Consider a vector field $\Phi^i$ in quantum mechanics. The crux of my question is, how does it transform?

In some texts, I have read that since it is a vector field, it will transform like a vector i.e. a ( matrix ) operator should hit it from the left-hand side to transform it into another vector. Something like this: $$ \phi^i(x) \rightarrow U(\epsilon) \phi^i(x) \tag{1}$$

In some texts, they say that since it is an operator, it needs to be sandwiched between an operator and its conjugate. Something like this: $$ \phi^i \rightarrow e^{-i \epsilon^A Q_A} \phi^i(x) e^{i \epsilon^A Q_A} \tag{2}$$

Which one is correct? Since I have gotten confused by reading different texts over a long period, I can't provide here the exact assumptions or keywords that different texts used in these two different cases. To make my question slightly more precise, I have seen these two transformations written in the same line recently in the textbook Supergravity ( by Freedman and Proeyen, 2012). Consider this equation from page 23 of that book:

$$ \phi^i(x) \rightarrow e^{-i \epsilon^A Q_A} \phi^i(x) e^{i \epsilon^A Q_A} = U(\epsilon) \phi^i(x) \tag{1.85}$$

On the face of it, this equation looks very confusing to me. I can't express the $e^{-i \epsilon^A Q_A} \phi^i(x) e^{i \epsilon^A Q_A}$ term as something acting on $\phi^i$ from left.

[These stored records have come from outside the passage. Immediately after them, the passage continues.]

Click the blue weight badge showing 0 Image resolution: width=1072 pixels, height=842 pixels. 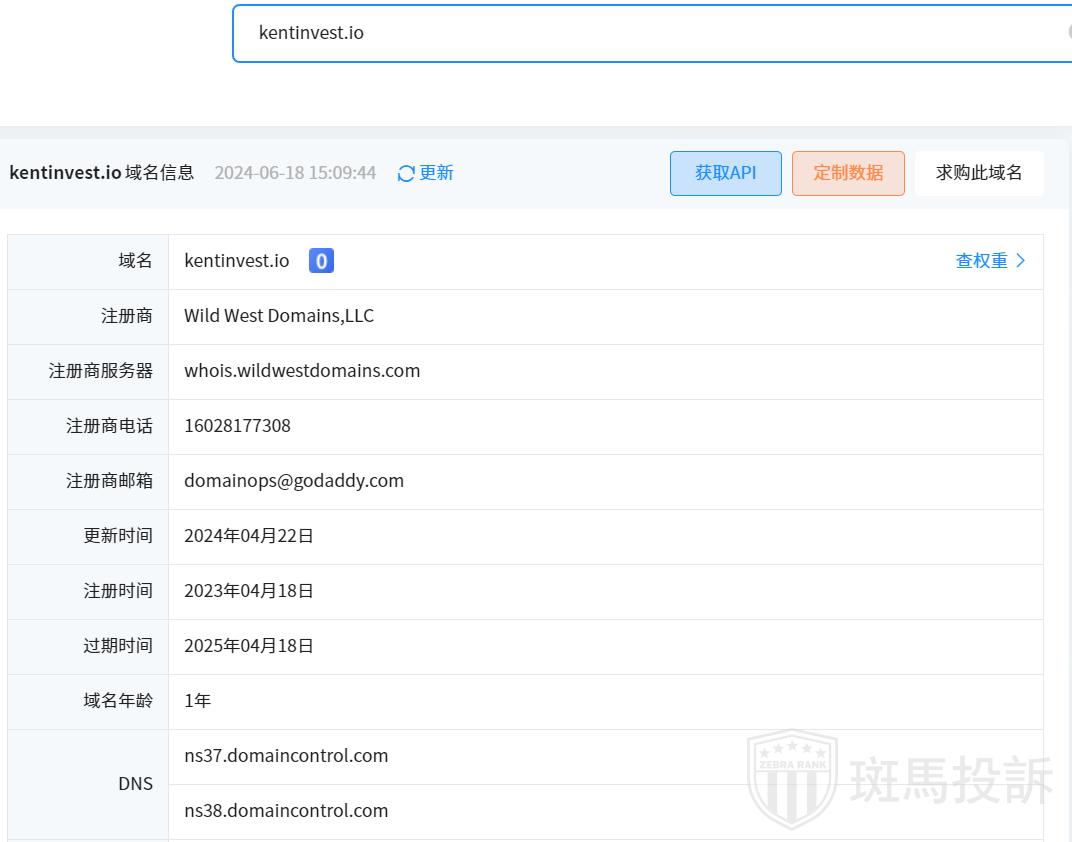[321, 261]
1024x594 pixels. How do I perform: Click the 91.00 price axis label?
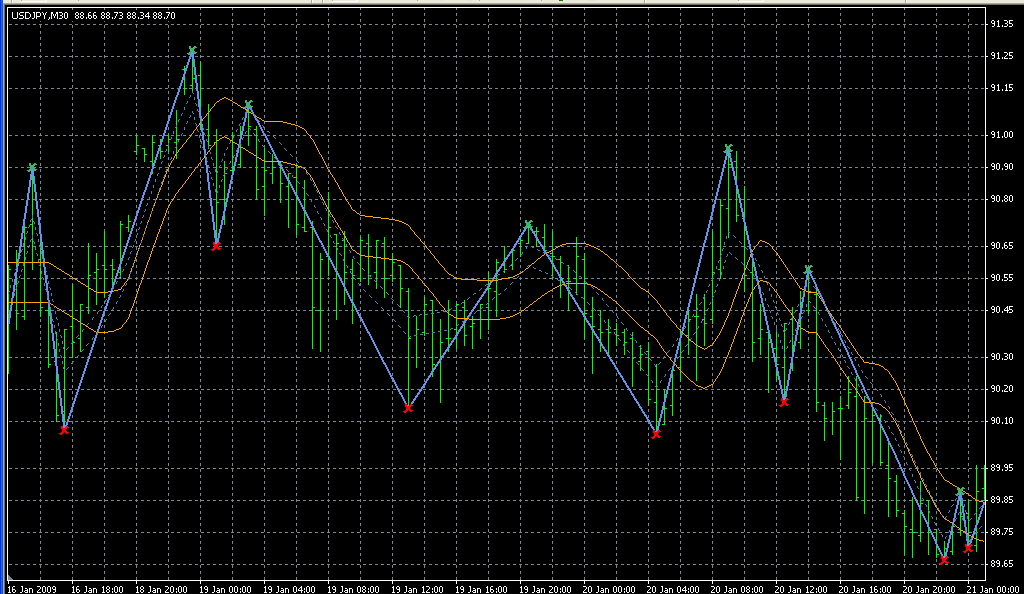(x=1003, y=134)
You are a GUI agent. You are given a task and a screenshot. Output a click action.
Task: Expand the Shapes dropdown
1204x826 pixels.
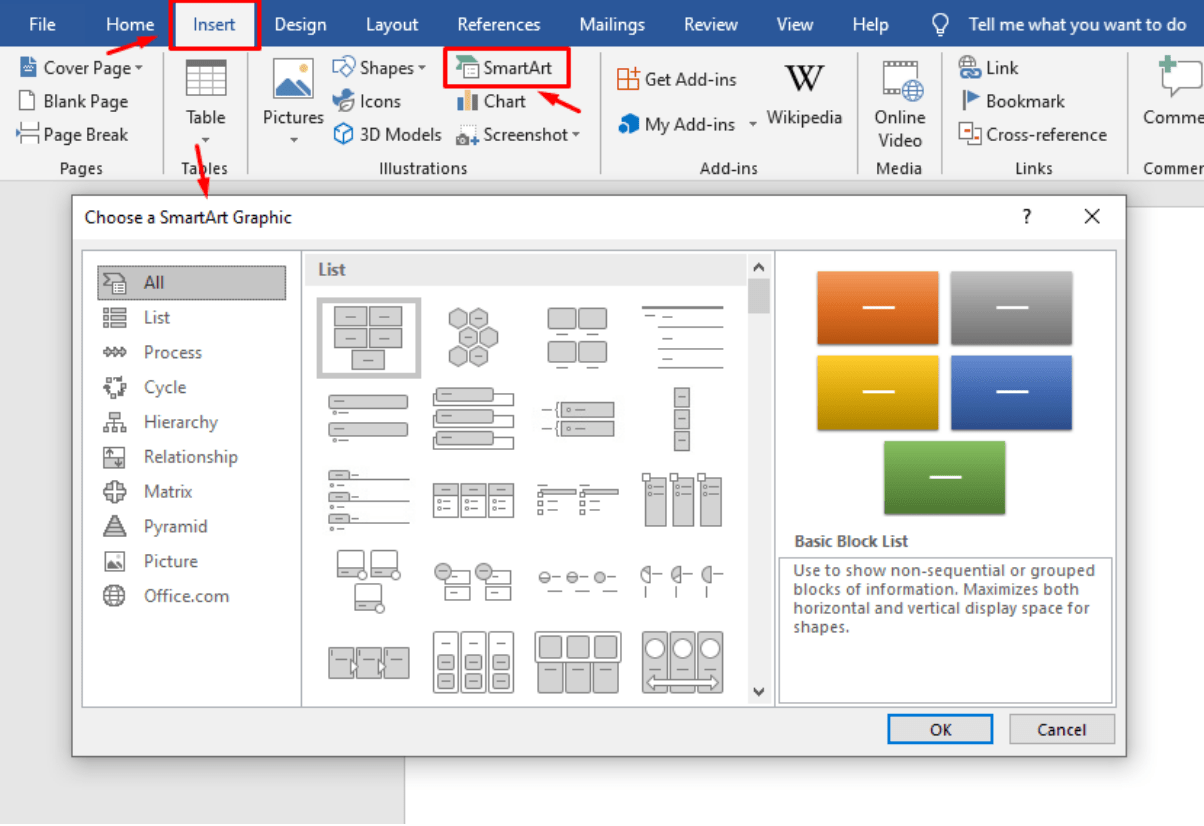click(422, 68)
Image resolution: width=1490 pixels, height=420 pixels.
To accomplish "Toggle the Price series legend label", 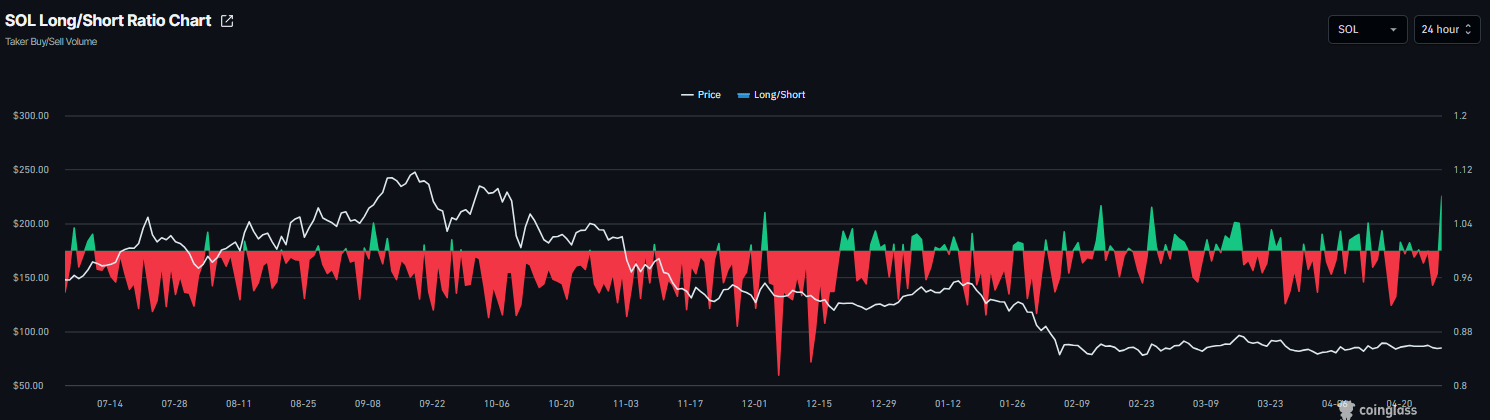I will (x=709, y=95).
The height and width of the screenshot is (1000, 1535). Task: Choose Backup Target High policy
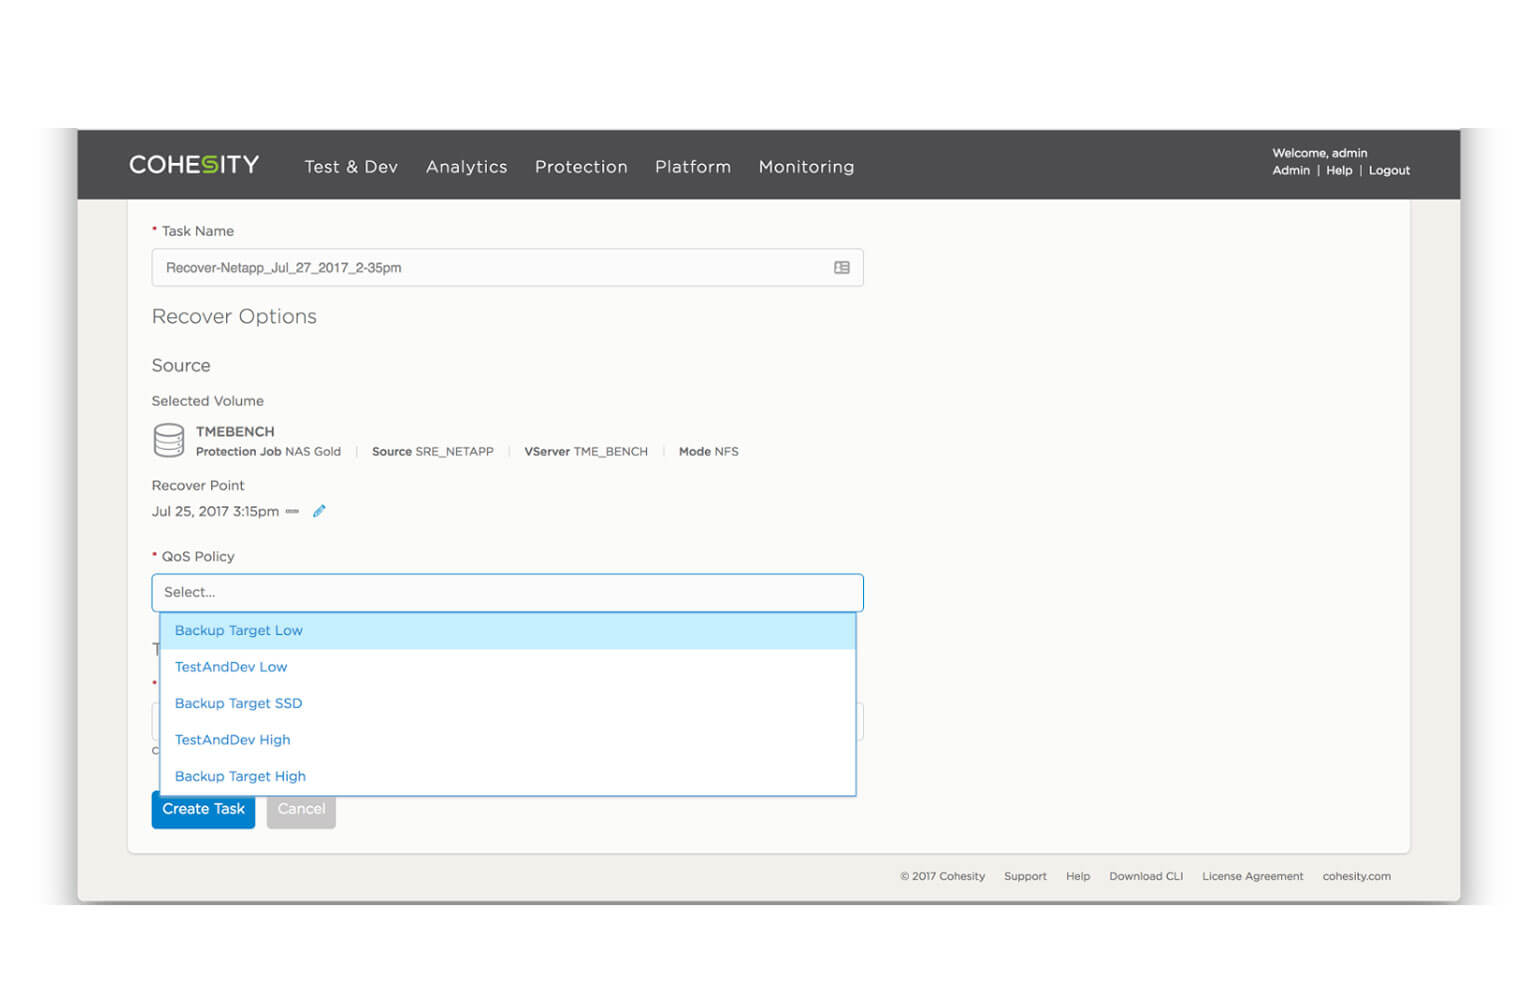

So here is my understanding:

In case of classical fields, equation (1) is the correct one. But when we are dealing with quantum fields, equation (2) is the correct one. In the textbook, however, the last notation ( $ U(\epsilon) \phi^i(x) $ ) is just symbolic. Perhaps they are reminding us how it would have looked in the case of classical field. For quantum field, only the sandwiched notation is the correct one.

Moreover, it is tacitly assumed that we are talking about operators in the Heisenberg picture. Right? Otherwise talking about the evolution of a quantum field/operator would not be sensible.

Is my understanding correct? If not, please tell me when to use which transformation.

Answer 1

In quantum mechanics, if we have a group $G$ acting on the Hilbert space through a unitary representation $U(g)$, all operators transform according to : $$\mathcal O\to U(g) \mathcal OU(g)^\dagger\tag{1}$$

Some operators have nice properties under this transformation. In the case of the rotation or Lorenz group, some of those would be called scalars, vectors, scalar fields, vector fields, etc. In very general terms, if $V$ is a representation of $G$ (taking a basis, say that $G$ acts by the matrices $T^i_{~~j}(g)$), then we say that a collection of operators $\mathcal O^i$ lives in the representation $V$ if we have, for all $g\in G$: $$U(g) \mathcal O^i U(g)^\dagger = \sum_j T^i_{~~j}(g) \mathcal O^j\tag{2}$$

For example, a vector operator is a set of operators ${ \mathcal O^i}$ such that under any rotation $R$, we have : $$U(R) {\mathcal O^i}U(R)^\dagger = R^i_{~~j}{\mathcal O^j}\tag 3$$ A vector field is a space dependent set of space-dependent operators $\mathcal O^i(x)$ such that under any rotation : $$U(R) \mathcal O^i(x)U(R)^\dagger = R^i_{~~j} \mathcal O^j(R^{-1}x) \tag{4}$$

In short, a vector field is an operator which transforms in a nice way, in that both transformation coincide, so you are free to use the expression that is most useful or most relevant in any given context.